Jewish rulers had been anxious to get Jesus into their power, but for
fear of raising a tumult among the people they had not dared to take Him
openly. So they had sought some one who would secretly betray Him, and
had found in Judas, one of the twelve disciples, the man who would do
this base act.
Judas had naturally a strong love for
money, but he had not always been wicked and corrupt enough to do such a
deed as this. He had fostered the evil spirit of avarice until it had
become the ruling motive of his life, and he could now sell his Lord for
thirty pieces of silver (about $17.00), the price of a slave. (Exodus
21:28-32.) He could now betray the Saviour with a kiss in Gethsemane.
But he followed every step of the Son of
God, as He went from the garden to the trial before the Jewish rulers.
He had no thought that the Saviour would allow the Jews to kill Him, as
they had threatened to do.
At every moment he expected to see Him
released and protected by divine power, as had been done in the past.
But as the hours went by, and Jesus quietly submitted to all the
indignities that were heaped upon Him, a terrible fear came to the
traitor, that he had indeed betrayed his Master to His death.
As the trial drew to a close, Judas could
endure the torture of his guilty conscience no longer. All at once there
rang through the hall a hoarse voice, which sent a thrill of terror to
the hearts of all present:
"He is innocent. Spare Him, O Caiaphas.
He has done nothing worthy of death!"
The tall form of Judas was seen pressing
through the startled crowd. His face was pale and haggard, and large
drops of sweat stood on his forehead. Rushing to the throne of judgment,
he threw down before the high priest the pieces of silver that had been
the price of his Lord's betrayal.
He eagerly grasped the robe of Caiaphas,
and begged him to release Jesus, declaring that He had done no wrong.

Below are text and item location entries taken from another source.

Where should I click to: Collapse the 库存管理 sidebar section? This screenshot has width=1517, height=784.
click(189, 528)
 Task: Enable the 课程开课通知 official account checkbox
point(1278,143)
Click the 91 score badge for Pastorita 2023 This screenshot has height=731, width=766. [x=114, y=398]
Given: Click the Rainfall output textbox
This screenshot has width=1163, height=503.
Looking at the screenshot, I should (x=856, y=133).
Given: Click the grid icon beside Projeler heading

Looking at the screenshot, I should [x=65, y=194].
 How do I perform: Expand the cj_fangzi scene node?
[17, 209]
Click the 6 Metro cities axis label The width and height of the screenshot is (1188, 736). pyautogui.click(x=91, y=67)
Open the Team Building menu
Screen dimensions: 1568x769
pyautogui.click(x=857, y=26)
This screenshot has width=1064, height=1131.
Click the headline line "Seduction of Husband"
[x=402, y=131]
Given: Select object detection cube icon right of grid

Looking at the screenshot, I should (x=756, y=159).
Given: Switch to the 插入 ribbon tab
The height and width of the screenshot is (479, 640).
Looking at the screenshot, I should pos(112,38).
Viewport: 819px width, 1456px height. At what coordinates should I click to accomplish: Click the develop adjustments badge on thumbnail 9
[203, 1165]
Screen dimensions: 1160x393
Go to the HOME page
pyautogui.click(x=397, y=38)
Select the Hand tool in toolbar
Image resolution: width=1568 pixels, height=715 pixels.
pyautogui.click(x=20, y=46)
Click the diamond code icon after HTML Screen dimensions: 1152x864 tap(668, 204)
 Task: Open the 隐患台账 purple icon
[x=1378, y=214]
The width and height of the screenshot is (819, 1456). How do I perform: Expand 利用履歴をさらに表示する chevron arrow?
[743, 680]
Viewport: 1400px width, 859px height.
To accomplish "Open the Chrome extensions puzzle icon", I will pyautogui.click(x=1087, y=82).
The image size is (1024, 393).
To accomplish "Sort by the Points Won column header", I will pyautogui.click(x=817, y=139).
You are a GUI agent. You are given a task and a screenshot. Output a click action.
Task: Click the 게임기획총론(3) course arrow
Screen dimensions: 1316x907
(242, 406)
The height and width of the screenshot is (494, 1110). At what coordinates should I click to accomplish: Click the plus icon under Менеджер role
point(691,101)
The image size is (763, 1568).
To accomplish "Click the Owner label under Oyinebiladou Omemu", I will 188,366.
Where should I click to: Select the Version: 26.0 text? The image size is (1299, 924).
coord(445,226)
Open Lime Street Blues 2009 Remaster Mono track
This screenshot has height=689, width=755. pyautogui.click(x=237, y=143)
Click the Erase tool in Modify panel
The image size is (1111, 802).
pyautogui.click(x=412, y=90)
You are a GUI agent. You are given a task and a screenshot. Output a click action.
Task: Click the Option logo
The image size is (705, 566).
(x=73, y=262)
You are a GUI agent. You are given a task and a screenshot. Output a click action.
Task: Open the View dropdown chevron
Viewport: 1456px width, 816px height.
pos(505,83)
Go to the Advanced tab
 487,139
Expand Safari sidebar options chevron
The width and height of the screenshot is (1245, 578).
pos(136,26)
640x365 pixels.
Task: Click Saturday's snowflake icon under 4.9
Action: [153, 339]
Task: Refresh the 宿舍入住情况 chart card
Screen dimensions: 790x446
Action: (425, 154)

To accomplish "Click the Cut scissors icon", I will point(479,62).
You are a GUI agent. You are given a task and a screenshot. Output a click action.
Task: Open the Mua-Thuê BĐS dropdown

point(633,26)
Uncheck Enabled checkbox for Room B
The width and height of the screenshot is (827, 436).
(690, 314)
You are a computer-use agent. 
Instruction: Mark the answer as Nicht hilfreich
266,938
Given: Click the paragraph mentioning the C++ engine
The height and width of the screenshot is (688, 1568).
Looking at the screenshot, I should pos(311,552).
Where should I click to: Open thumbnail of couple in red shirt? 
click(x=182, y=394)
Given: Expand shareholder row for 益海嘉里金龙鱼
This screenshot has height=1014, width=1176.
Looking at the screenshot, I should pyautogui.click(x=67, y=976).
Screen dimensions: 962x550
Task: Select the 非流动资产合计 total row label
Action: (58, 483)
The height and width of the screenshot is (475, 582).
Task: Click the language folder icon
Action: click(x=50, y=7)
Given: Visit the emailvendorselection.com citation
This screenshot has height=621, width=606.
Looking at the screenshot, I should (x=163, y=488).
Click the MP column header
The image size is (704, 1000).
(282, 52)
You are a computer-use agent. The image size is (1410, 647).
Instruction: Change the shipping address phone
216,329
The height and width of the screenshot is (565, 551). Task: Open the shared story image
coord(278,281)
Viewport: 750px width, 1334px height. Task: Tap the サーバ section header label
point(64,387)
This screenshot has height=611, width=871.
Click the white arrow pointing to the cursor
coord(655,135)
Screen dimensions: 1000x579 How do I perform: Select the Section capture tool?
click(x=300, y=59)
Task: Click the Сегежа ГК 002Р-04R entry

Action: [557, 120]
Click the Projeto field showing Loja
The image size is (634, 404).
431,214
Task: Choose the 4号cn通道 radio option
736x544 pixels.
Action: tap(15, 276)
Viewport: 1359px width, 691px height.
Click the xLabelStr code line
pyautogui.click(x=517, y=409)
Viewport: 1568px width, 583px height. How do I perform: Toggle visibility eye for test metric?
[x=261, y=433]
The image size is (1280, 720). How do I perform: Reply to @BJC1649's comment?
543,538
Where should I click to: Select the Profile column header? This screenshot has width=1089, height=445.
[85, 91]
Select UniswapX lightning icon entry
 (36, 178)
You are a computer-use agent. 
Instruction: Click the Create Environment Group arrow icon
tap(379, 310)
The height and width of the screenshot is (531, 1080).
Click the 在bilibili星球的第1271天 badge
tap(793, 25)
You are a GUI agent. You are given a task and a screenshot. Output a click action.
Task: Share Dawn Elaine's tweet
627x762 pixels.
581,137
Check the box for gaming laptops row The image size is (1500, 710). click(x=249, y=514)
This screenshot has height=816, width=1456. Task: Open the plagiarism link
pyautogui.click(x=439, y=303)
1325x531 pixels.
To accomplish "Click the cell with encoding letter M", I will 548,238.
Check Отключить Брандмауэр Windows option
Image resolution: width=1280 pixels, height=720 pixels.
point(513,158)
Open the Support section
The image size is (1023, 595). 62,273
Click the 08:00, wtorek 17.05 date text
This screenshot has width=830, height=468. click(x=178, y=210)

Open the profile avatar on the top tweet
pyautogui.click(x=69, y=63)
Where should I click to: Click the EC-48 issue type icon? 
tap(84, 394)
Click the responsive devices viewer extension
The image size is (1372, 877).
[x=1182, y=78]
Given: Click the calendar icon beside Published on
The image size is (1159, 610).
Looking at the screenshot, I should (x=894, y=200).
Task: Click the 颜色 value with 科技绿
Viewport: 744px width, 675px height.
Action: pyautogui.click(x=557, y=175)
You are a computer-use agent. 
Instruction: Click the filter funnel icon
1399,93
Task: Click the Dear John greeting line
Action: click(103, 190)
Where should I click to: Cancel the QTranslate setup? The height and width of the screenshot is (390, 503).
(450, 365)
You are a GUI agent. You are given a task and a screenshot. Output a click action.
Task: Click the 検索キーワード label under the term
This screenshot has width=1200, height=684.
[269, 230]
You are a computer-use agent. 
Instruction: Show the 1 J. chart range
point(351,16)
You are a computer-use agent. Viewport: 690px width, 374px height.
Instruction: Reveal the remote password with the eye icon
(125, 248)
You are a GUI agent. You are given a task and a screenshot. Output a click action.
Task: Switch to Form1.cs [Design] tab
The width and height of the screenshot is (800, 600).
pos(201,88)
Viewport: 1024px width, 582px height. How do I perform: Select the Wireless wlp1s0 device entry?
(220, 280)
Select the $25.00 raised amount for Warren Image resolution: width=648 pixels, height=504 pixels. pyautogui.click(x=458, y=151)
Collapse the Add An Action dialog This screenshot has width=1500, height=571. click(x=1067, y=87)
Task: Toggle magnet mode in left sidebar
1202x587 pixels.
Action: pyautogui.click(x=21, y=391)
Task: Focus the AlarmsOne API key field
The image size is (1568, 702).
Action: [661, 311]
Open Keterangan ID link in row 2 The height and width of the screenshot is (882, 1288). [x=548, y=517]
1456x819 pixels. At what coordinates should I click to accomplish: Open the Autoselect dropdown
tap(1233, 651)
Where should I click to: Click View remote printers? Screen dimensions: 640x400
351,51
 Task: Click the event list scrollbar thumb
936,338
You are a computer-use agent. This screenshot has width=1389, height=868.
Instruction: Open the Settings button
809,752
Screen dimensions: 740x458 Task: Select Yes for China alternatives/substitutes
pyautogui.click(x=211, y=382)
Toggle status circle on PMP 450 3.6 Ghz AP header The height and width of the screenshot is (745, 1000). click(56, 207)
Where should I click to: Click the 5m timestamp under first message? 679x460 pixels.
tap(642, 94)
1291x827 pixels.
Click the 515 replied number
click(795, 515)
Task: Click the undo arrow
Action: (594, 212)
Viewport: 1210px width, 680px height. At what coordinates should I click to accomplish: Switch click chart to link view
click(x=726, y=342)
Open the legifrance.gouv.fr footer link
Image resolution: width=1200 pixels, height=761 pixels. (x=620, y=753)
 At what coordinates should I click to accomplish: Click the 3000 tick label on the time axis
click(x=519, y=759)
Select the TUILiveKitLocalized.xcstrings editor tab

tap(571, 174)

Caiaphas angrily shook him off, and said with scorn:
"What is that to us? See thou to that."
Judas then threw himself at the Saviour's
feet. He confessed that Jesus was the Son of God, and begged Him to
deliver Himself from His enemies.
The Saviour knew that Judas did not
really repent for what he had done. The false disciple feared that
punishment would come upon him for his terrible deed; but he felt no
real sorrow because he had betrayed the spotless Son of God.
Yet Christ spoke to him no word of
condemnation. He looked with pity upon Judas, and said:
"For this hour came I into the world."
A murmur of surprise ran through the
assembly. With amazement they beheld the forbearance of Christ toward
Judas saw that his entreaties were in
vain, and he rushed from the hall, crying:
"It is too late! It is too late!"
He felt that He could not live to see
Jesus crucified, and in despair went out and hanged himself.
Later that same day, on the road from
Pilate's judgment hall to Calvary, the wicked throng were leading the
Saviour to the place of crucifixion. Suddenly there came an interruption
to their shouts and jeers. As they passed a retired spot, they saw at
the foot of a lifeless tree the dead body of Judas.
It was a revolting sight. His weight had
broken the cord by which he had hanged himself to the tree. In falling,
his body had been horribly mangled, and the dogs were now devouring it.
His remains were immediately buried out
of sight; but there was less mockery, and many a pale face revealed the
fearful thoughts within. Retribution seemed already to be visiting those
who were guilty of the blood of Jesus.